Interesting to note that I just read that Lito Lapid  just starred in the Filipino movie Lapu Lapu, anyone hear anything about that movie, any escrima, I hear it was a box office dud and failed to win any awards there even though there were big stars in it.


----------



## Mormegil (Mar 18, 2003)

If you can find it, look for Hawke's Vengeance http://us.imdb.com/Title?0116500

It has Guro Cass Magda in it, doing a lot of Kali and Silat.  I haven't actually seen it myself, but that's what I hear.


----------



## ydma1796 (Mar 26, 2003)

Does anyone know if Tommy Lee Jones' new film "The Hunted" is an FMA based knife style film?

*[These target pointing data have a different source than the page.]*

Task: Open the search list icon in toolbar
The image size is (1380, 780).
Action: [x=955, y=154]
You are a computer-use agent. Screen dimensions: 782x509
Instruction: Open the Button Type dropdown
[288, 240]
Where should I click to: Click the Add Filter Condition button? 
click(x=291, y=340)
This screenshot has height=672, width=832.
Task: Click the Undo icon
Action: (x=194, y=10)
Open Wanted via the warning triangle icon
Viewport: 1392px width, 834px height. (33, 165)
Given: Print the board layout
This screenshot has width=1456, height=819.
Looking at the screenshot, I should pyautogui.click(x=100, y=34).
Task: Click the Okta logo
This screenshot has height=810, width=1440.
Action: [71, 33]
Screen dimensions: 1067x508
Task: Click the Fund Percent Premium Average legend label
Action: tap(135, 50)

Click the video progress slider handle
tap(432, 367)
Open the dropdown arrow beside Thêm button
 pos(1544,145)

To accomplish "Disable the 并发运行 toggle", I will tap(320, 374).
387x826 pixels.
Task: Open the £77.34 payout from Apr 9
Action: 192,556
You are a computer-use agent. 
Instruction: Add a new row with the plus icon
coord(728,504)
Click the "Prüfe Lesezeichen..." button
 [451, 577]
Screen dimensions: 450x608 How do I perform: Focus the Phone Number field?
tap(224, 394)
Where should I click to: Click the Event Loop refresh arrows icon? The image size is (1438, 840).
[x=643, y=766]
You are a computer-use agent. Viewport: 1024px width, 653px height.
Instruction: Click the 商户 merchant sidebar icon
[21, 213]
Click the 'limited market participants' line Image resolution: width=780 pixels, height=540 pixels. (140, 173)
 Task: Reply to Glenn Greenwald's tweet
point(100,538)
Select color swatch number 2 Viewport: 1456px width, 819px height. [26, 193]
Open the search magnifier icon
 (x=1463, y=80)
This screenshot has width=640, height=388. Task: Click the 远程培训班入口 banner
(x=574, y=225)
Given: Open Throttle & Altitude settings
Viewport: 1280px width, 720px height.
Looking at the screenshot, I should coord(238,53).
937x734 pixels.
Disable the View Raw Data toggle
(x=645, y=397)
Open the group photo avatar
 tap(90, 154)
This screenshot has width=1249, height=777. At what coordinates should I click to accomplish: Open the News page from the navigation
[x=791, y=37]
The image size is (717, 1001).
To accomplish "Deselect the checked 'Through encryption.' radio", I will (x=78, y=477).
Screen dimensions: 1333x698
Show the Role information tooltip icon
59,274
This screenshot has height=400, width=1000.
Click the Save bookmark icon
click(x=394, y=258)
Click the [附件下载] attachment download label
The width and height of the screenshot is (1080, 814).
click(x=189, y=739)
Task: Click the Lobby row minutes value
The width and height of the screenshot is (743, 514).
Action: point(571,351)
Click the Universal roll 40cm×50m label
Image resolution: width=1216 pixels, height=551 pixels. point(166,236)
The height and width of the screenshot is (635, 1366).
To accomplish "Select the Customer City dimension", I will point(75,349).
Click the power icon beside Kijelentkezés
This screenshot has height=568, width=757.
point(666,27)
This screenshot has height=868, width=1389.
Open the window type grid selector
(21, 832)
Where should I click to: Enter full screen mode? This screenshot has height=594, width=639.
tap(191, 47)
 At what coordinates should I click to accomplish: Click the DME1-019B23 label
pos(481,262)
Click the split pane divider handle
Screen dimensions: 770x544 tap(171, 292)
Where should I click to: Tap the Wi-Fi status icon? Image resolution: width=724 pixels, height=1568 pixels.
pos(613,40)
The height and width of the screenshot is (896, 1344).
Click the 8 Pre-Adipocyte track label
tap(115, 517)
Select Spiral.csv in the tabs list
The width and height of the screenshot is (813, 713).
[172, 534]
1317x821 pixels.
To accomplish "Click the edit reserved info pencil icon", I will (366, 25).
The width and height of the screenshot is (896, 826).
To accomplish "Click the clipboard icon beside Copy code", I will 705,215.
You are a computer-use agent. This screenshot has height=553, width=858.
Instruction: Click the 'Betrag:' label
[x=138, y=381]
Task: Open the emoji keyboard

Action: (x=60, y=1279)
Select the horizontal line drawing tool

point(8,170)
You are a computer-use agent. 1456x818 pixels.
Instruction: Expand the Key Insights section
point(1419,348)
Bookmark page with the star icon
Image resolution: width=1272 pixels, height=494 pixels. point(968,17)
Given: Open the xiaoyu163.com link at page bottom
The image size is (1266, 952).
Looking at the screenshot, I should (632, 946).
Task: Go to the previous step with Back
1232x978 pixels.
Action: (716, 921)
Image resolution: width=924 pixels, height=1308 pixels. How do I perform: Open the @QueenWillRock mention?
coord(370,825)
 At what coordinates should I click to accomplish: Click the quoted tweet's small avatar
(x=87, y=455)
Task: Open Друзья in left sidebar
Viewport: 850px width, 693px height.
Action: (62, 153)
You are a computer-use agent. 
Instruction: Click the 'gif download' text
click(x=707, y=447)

TLJ did a scene with Segal a few years back. (I can't recall the name of the film their on a hijacked navel vessel).  Is TLJ a regular player in the FMA's?

Thanks,
J. Kevin


----------



## ydma1796 (Mar 26, 2003)




----------



## pesilat (Mar 26, 2003)

> _Originally posted by ydma1796 _
> *Does anyone know if Tommy Lee Jones' new film "The Hunted" is an FMA based knife style film? TLJ did a scene with Segal a few years back. (I can't recall the name of the film their on a hijacked navel vessel).  Is TLJ a regular player in the FMA's?
> 
> Thanks,
> J. Kevin *



Yes, the knife chorographers in "The Hunted" were both master instructors in Sayoc Kali.

I'm not sure if TLJ is a regular FMA player. I don't think so, but he may decide to after his exposure on "The Hunted."

I did hear, though, that TLJ was already very familiar with handling a knife because he's an avid hunter/trapper so he picked up the material quickly.

Mike


----------



## ydma1796 (Mar 27, 2003)

I believe it was one of your other threads that I found my answer at, but thanks for reiterating (Sp?). I've been a long time fan of TLJ. It's always nice to find out that someone I admire has an interest in something I feel strongly about.

Thanks again
J. Kevin


----------



## Stickgrappler (Mar 27, 2003)

maybe what you are looking for, maybe not:

i do not have the MA choreographers info, but BALLISTIC:  ECKS VS SEVER has lucy liu using some ASP batons. she is said to be studying FMA.

OUT OF SIGHT with jennifer lopez and george clooney had j-lo with at least a scene with the ASP.

IN THE LINE OF FIRE - had clint eastwood with an ASP baton choke on a guy.

BTW, i would not call what jeff speakman did in THE PERFECT WEAPON FMA. old topic from ED and most of the FMAers said the same thing.


----------



## Liam_G (Mar 27, 2003)

I just found another Roland Dantes movie on yahoo: 'Stickfighter' from 1989.  The synopsis sounds fun:

"An evil Spanish governor of the Philippines has his son tutored in the deadly martial arts by a wicked samurai. But when a new hero, the world's foremost expert in the art of stickfighting arrives, their oppressive rule is challenged."

Wish I could find this one ...

By the way, Yahoo's various video vendors claim that "Hawk's Vengeance," which Mormegil mentioned above, is being released (re-released?) on VHS on 5/03/2003.  They're taking pre-orders for it.  Here's a link:

http://shopping.yahoo.com/shop?d=v&id=1800280925&upc=786936040173&clink=dmvi-moviesbuyit

Regards,
Liam


----------



## Stickgrappler (Mar 28, 2003)

Brandon Lee in RAPID FIRE or was it SHOWDOWN IN LITTLE TOKYO in which he had a sticks scene


----------